[Records contained in a dataset]
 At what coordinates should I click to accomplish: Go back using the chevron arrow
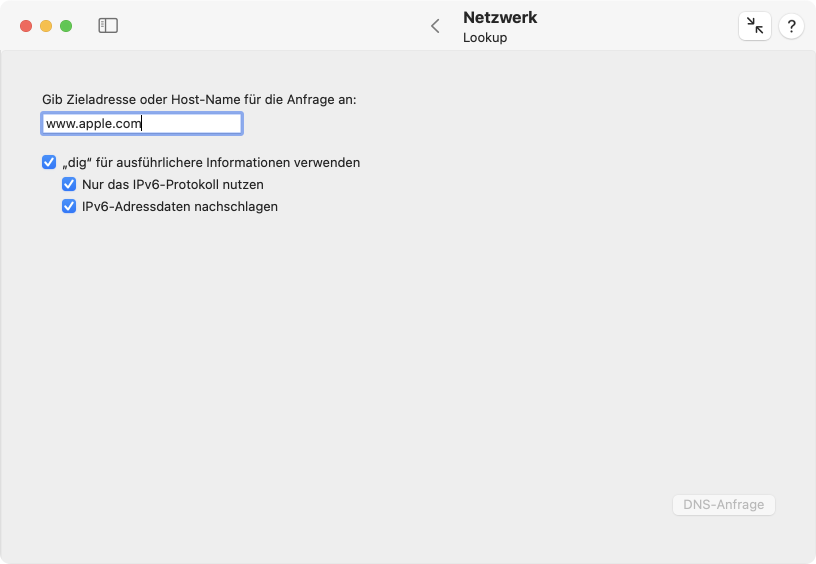click(435, 26)
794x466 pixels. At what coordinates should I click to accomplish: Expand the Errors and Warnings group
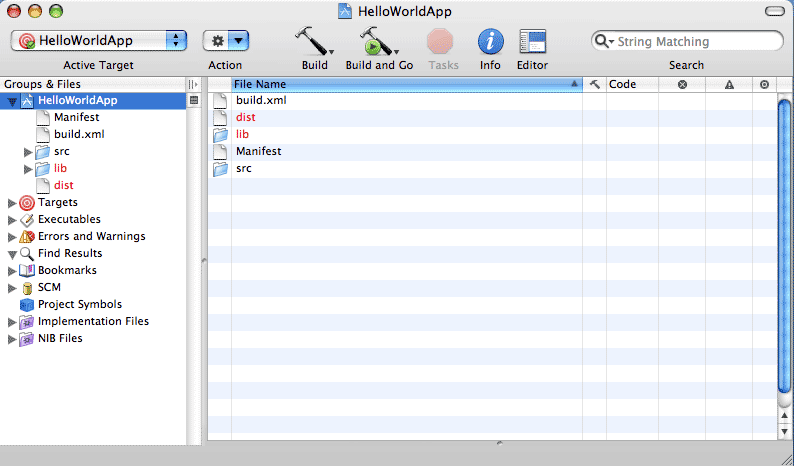(x=12, y=237)
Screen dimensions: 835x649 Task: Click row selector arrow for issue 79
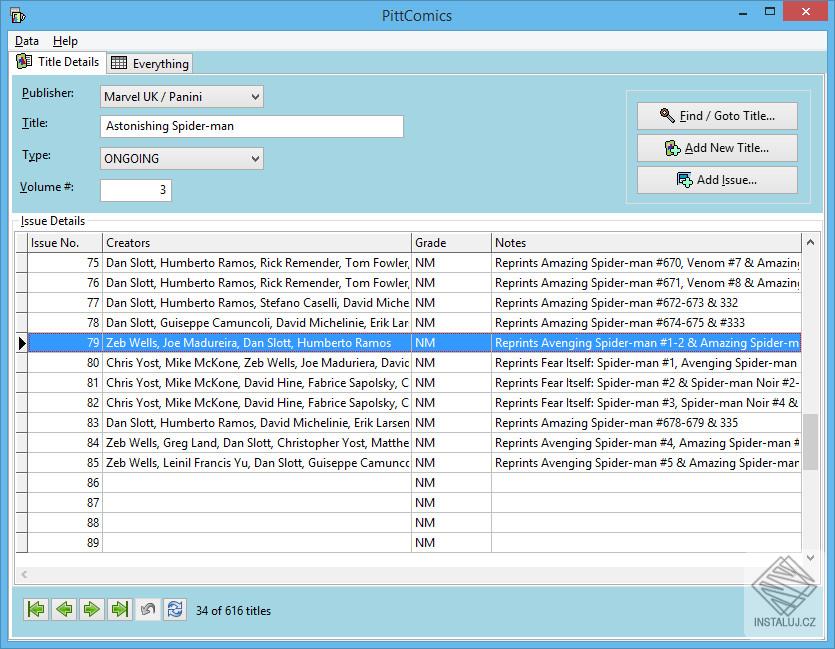tap(21, 343)
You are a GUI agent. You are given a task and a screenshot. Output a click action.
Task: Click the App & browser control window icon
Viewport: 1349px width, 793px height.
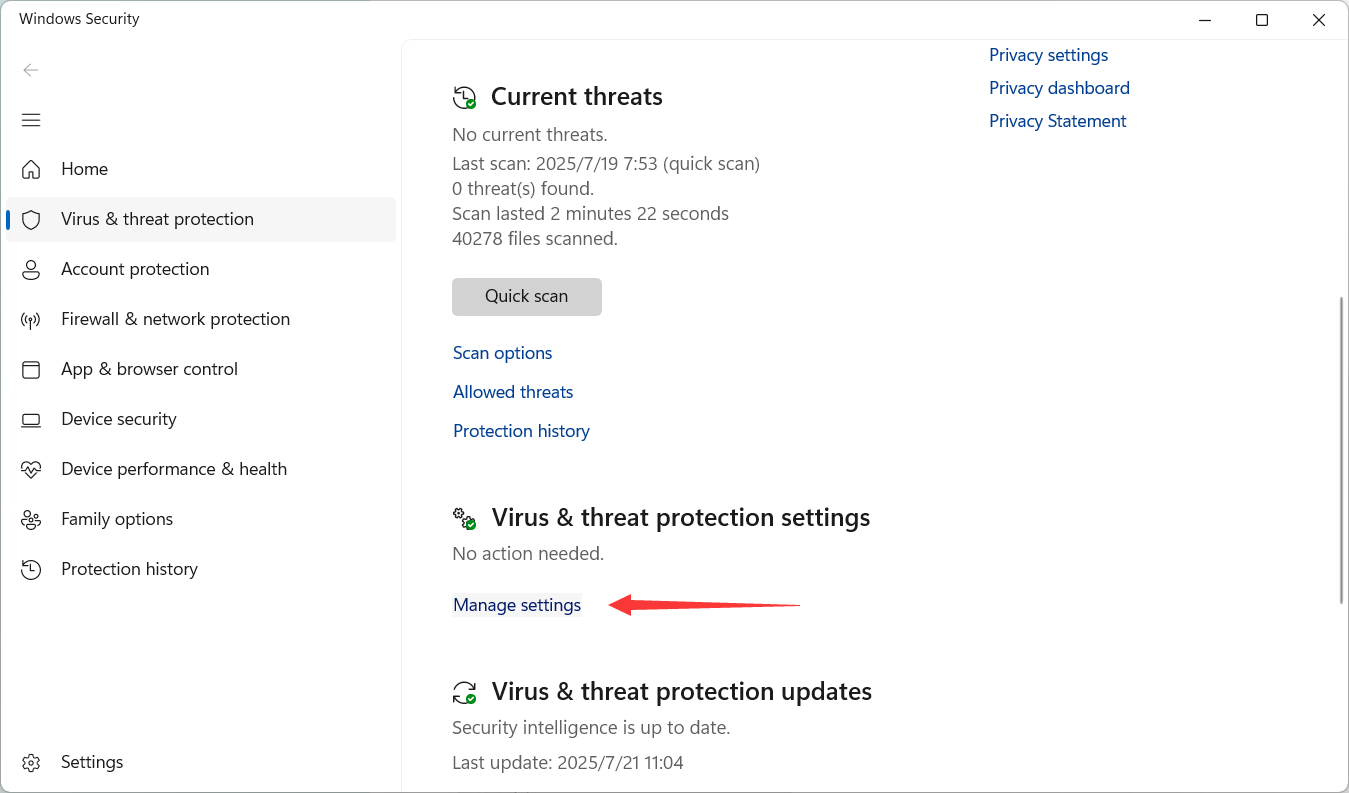tap(31, 369)
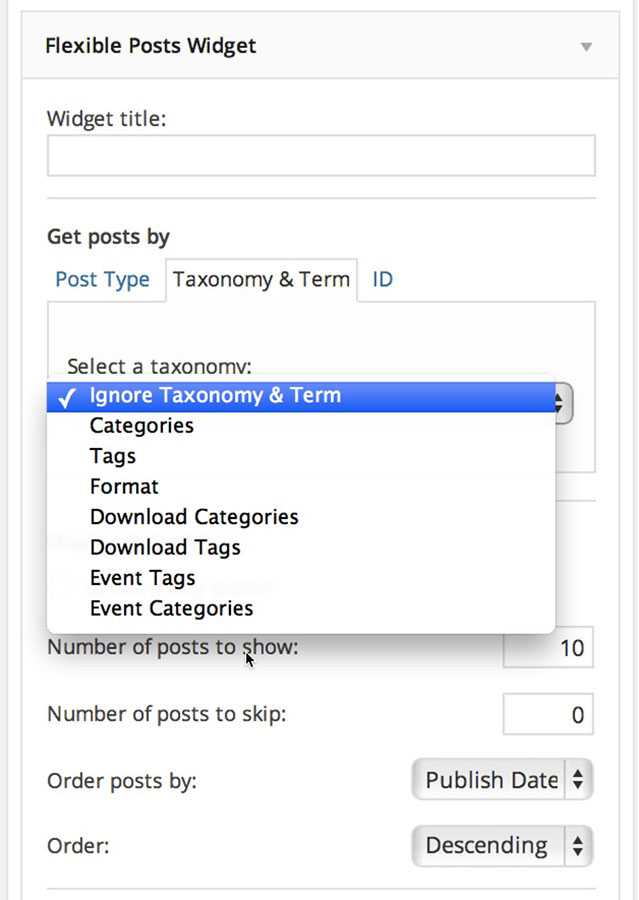Click the Flexible Posts Widget header title
The image size is (639, 900).
151,46
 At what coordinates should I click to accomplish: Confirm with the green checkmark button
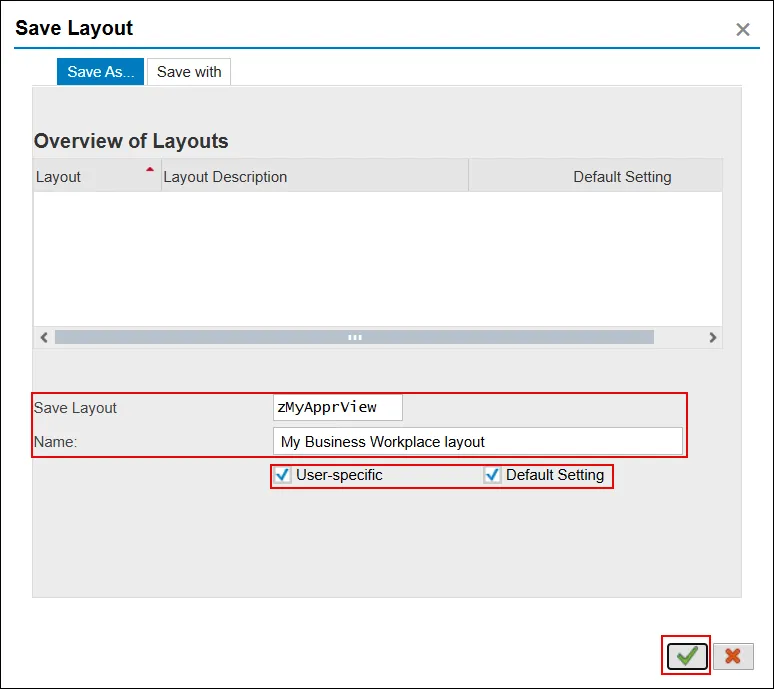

» **What you are asked to do**
Restate word for word the lines running from the one with "Task: Click the" to the end of the entries; pictures are to be left out.

» **Expected answer**
Task: Click the App & browser control window icon
Viewport: 1349px width, 793px height.
tap(31, 369)
Click the Flexible Posts Widget header title
The image size is (639, 900).
151,46
 At what coordinates should I click to accomplish: Confirm with the green checkmark button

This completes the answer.